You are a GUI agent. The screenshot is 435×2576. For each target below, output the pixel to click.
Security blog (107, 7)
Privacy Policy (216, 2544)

======

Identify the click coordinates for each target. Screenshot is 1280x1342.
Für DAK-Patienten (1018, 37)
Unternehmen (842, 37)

======

EXERCISE:
All lines of the data above that include the word "click" must be shown.

SOLUTION TO THIS PROBLEM:
You are a GUI agent. The screenshot is 435×2576. For each target below, output the pixel to click.
Identify the click coordinates for each target. Screenshot is 1280x1342.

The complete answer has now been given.